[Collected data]
»»

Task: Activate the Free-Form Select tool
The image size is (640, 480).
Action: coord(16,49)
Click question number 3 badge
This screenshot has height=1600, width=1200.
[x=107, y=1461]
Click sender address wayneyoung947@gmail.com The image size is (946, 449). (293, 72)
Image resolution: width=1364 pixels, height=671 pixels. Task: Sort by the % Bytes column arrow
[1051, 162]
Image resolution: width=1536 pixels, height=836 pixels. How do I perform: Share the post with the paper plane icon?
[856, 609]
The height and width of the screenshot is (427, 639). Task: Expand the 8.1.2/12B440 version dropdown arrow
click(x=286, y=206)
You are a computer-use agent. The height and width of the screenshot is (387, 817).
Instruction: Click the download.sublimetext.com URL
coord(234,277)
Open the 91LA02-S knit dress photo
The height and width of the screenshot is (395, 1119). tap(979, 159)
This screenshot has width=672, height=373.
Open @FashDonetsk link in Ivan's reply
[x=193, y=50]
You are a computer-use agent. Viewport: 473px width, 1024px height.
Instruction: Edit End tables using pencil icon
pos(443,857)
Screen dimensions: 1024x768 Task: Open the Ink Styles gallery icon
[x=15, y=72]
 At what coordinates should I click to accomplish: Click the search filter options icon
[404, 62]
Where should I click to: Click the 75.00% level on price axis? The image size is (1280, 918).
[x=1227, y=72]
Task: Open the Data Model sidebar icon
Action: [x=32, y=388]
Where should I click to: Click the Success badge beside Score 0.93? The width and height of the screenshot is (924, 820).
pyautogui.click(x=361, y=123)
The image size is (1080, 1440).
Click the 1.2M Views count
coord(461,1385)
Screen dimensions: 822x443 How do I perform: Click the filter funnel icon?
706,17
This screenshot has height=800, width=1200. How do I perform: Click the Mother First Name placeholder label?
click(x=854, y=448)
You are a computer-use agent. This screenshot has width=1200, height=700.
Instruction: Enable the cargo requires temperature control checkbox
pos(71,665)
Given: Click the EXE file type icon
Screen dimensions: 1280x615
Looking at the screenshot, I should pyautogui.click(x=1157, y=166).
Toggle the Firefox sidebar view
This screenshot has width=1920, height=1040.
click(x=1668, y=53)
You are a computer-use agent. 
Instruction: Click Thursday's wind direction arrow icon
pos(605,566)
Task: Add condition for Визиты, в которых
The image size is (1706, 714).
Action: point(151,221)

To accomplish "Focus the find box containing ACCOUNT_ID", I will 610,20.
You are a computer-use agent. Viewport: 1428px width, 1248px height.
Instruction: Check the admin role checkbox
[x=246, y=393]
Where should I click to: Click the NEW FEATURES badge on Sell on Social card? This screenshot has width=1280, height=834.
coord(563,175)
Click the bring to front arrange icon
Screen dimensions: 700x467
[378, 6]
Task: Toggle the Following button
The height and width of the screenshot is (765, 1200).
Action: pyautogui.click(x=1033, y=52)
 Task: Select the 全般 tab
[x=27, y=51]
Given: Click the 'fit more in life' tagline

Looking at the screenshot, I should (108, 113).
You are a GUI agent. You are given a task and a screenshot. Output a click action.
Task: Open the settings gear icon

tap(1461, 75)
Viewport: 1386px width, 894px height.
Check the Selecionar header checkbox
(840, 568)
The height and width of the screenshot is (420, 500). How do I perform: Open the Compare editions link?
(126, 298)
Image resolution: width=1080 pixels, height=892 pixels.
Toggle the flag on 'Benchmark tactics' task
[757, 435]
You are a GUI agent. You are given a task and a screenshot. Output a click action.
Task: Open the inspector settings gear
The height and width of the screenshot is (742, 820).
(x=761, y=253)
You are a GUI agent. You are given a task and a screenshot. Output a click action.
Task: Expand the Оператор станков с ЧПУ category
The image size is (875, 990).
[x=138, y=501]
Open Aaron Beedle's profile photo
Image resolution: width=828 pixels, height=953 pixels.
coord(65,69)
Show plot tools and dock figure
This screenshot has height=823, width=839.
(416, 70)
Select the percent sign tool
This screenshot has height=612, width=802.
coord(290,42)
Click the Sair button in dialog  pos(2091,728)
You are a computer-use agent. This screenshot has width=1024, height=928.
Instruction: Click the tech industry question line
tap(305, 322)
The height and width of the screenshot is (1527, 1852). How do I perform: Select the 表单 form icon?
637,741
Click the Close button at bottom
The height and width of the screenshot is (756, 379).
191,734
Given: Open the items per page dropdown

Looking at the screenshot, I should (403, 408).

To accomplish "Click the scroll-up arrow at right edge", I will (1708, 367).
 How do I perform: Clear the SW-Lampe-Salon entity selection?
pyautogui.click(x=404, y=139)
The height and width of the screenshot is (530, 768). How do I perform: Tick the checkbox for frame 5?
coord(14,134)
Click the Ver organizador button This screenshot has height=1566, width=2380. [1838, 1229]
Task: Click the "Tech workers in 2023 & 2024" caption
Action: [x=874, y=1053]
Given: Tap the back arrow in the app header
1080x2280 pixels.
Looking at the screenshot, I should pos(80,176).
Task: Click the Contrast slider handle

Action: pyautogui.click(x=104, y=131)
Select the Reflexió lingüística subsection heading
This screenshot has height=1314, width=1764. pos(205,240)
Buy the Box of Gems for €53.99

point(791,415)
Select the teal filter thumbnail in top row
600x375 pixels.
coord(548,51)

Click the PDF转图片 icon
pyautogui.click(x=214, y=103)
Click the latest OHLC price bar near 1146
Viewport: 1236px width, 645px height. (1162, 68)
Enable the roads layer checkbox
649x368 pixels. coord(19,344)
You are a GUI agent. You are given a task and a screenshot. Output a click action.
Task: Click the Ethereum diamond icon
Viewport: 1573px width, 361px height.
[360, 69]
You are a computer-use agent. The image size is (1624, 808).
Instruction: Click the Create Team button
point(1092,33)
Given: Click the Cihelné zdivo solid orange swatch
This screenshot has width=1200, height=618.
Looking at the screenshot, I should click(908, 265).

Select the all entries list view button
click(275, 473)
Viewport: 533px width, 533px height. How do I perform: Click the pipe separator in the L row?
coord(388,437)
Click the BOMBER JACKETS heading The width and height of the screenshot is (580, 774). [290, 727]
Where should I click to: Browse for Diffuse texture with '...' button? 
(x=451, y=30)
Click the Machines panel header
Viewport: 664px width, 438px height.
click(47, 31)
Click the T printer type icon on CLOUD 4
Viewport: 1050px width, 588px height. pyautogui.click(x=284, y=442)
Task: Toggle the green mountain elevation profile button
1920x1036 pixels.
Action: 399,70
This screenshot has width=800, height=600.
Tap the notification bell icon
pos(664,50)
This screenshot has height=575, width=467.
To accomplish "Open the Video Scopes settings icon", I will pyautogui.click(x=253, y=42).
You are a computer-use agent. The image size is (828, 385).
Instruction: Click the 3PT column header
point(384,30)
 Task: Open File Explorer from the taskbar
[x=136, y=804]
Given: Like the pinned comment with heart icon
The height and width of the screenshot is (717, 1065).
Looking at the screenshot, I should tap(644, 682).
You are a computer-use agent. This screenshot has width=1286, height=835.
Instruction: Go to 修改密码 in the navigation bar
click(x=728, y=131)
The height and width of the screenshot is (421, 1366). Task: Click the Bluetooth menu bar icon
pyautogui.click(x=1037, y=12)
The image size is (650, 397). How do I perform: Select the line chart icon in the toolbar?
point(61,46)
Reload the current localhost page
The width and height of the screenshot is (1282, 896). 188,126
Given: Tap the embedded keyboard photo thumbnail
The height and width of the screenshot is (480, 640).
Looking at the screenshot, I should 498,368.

««

_Exercise aim:_
A verbatim reproduction of all the records above is the expected answer.

_Solution to this problem:_
Task: Activate the Free-Form Select tool
The image size is (640, 480).
Action: coord(16,49)
Click question number 3 badge
This screenshot has height=1600, width=1200.
[x=107, y=1461]
Click sender address wayneyoung947@gmail.com The image size is (946, 449). (293, 72)
Image resolution: width=1364 pixels, height=671 pixels. Task: Sort by the % Bytes column arrow
[1051, 162]
Image resolution: width=1536 pixels, height=836 pixels. How do I perform: Share the post with the paper plane icon?
[856, 609]
The height and width of the screenshot is (427, 639). Task: Expand the 8.1.2/12B440 version dropdown arrow
click(x=286, y=206)
You are a computer-use agent. The height and width of the screenshot is (387, 817).
Instruction: Click the download.sublimetext.com URL
coord(234,277)
Open the 91LA02-S knit dress photo
The height and width of the screenshot is (395, 1119). tap(979, 159)
This screenshot has width=672, height=373.
Open @FashDonetsk link in Ivan's reply
[x=193, y=50]
You are a computer-use agent. Viewport: 473px width, 1024px height.
Instruction: Edit End tables using pencil icon
pos(443,857)
Screen dimensions: 1024x768 Task: Open the Ink Styles gallery icon
[x=15, y=72]
 At what coordinates should I click to accomplish: Click the search filter options icon
[404, 62]
Where should I click to: Click the 75.00% level on price axis? The image size is (1280, 918).
[x=1227, y=72]
Task: Open the Data Model sidebar icon
Action: [x=32, y=388]
Where should I click to: Click the Success badge beside Score 0.93? The width and height of the screenshot is (924, 820).
pyautogui.click(x=361, y=123)
The image size is (1080, 1440).
Click the 1.2M Views count
coord(461,1385)
Screen dimensions: 822x443 How do I perform: Click the filter funnel icon?
706,17
This screenshot has height=800, width=1200. How do I perform: Click the Mother First Name placeholder label?
click(x=854, y=448)
You are a computer-use agent. This screenshot has width=1200, height=700.
Instruction: Enable the cargo requires temperature control checkbox
pos(71,665)
Given: Click the EXE file type icon
Screen dimensions: 1280x615
Looking at the screenshot, I should pyautogui.click(x=1157, y=166).
Toggle the Firefox sidebar view
This screenshot has width=1920, height=1040.
click(x=1668, y=53)
You are a computer-use agent. 
Instruction: Click Thursday's wind direction arrow icon
pos(605,566)
Task: Add condition for Визиты, в которых
The image size is (1706, 714).
Action: point(151,221)

To accomplish "Focus the find box containing ACCOUNT_ID", I will 610,20.
You are a computer-use agent. Viewport: 1428px width, 1248px height.
Instruction: Check the admin role checkbox
[x=246, y=393]
Where should I click to: Click the NEW FEATURES badge on Sell on Social card? This screenshot has width=1280, height=834.
coord(563,175)
Click the bring to front arrange icon
Screen dimensions: 700x467
[378, 6]
Task: Toggle the Following button
The height and width of the screenshot is (765, 1200).
Action: pyautogui.click(x=1033, y=52)
 Task: Select the 全般 tab
[x=27, y=51]
Given: Click the 'fit more in life' tagline

Looking at the screenshot, I should (108, 113).
You are a GUI agent. You are given a task and a screenshot. Output a click action.
Task: Open the settings gear icon

tap(1461, 75)
Viewport: 1386px width, 894px height.
Check the Selecionar header checkbox
(840, 568)
The height and width of the screenshot is (420, 500). How do I perform: Open the Compare editions link?
(126, 298)
Image resolution: width=1080 pixels, height=892 pixels.
Toggle the flag on 'Benchmark tactics' task
[757, 435]
You are a GUI agent. You are given a task and a screenshot. Output a click action.
Task: Open the inspector settings gear
The height and width of the screenshot is (742, 820).
(x=761, y=253)
You are a GUI agent. You are given a task and a screenshot. Output a click action.
Task: Expand the Оператор станков с ЧПУ category
The image size is (875, 990).
[x=138, y=501]
Open Aaron Beedle's profile photo
Image resolution: width=828 pixels, height=953 pixels.
coord(65,69)
Show plot tools and dock figure
This screenshot has height=823, width=839.
(416, 70)
Select the percent sign tool
This screenshot has height=612, width=802.
coord(290,42)
Click the Sair button in dialog  pos(2091,728)
You are a computer-use agent. This screenshot has width=1024, height=928.
Instruction: Click the tech industry question line
tap(305, 322)
The height and width of the screenshot is (1527, 1852). How do I perform: Select the 表单 form icon?
637,741
Click the Close button at bottom
The height and width of the screenshot is (756, 379).
191,734
Given: Open the items per page dropdown

Looking at the screenshot, I should (403, 408).

To accomplish "Click the scroll-up arrow at right edge", I will (1708, 367).
 How do I perform: Clear the SW-Lampe-Salon entity selection?
pyautogui.click(x=404, y=139)
The height and width of the screenshot is (530, 768). How do I perform: Tick the checkbox for frame 5?
coord(14,134)
Click the Ver organizador button This screenshot has height=1566, width=2380. [1838, 1229]
Task: Click the "Tech workers in 2023 & 2024" caption
Action: [x=874, y=1053]
Given: Tap the back arrow in the app header
1080x2280 pixels.
Looking at the screenshot, I should pos(80,176).
Task: Click the Contrast slider handle

Action: pyautogui.click(x=104, y=131)
Select the Reflexió lingüística subsection heading
This screenshot has height=1314, width=1764. pos(205,240)
Buy the Box of Gems for €53.99

point(791,415)
Select the teal filter thumbnail in top row
600x375 pixels.
coord(548,51)

Click the PDF转图片 icon
pyautogui.click(x=214, y=103)
Click the latest OHLC price bar near 1146
Viewport: 1236px width, 645px height. (1162, 68)
Enable the roads layer checkbox
649x368 pixels. coord(19,344)
You are a GUI agent. You are given a task and a screenshot. Output a click action.
Task: Click the Ethereum diamond icon
Viewport: 1573px width, 361px height.
[360, 69]
You are a computer-use agent. The image size is (1624, 808).
Instruction: Click the Create Team button
point(1092,33)
Given: Click the Cihelné zdivo solid orange swatch
This screenshot has width=1200, height=618.
Looking at the screenshot, I should click(908, 265).

Select the all entries list view button
click(275, 473)
Viewport: 533px width, 533px height. How do I perform: Click the pipe separator in the L row?
coord(388,437)
Click the BOMBER JACKETS heading The width and height of the screenshot is (580, 774). [290, 727]
Where should I click to: Browse for Diffuse texture with '...' button? 
(x=451, y=30)
Click the Machines panel header
Viewport: 664px width, 438px height.
click(47, 31)
Click the T printer type icon on CLOUD 4
Viewport: 1050px width, 588px height. pyautogui.click(x=284, y=442)
Task: Toggle the green mountain elevation profile button
1920x1036 pixels.
Action: 399,70
This screenshot has width=800, height=600.
Tap the notification bell icon
pos(664,50)
This screenshot has height=575, width=467.
To accomplish "Open the Video Scopes settings icon", I will pyautogui.click(x=253, y=42).
You are a computer-use agent. The image size is (828, 385).
Instruction: Click the 3PT column header
point(384,30)
 Task: Open File Explorer from the taskbar
[x=136, y=804]
Given: Like the pinned comment with heart icon
The height and width of the screenshot is (717, 1065).
Looking at the screenshot, I should tap(644, 682).
You are a computer-use agent. This screenshot has width=1286, height=835.
Instruction: Go to 修改密码 in the navigation bar
click(x=728, y=131)
The height and width of the screenshot is (421, 1366). Task: Click the Bluetooth menu bar icon
pyautogui.click(x=1037, y=12)
The image size is (650, 397). How do I perform: Select the line chart icon in the toolbar?
point(61,46)
Reload the current localhost page
The width and height of the screenshot is (1282, 896). 188,126
Given: Tap the embedded keyboard photo thumbnail
The height and width of the screenshot is (480, 640).
Looking at the screenshot, I should 498,368.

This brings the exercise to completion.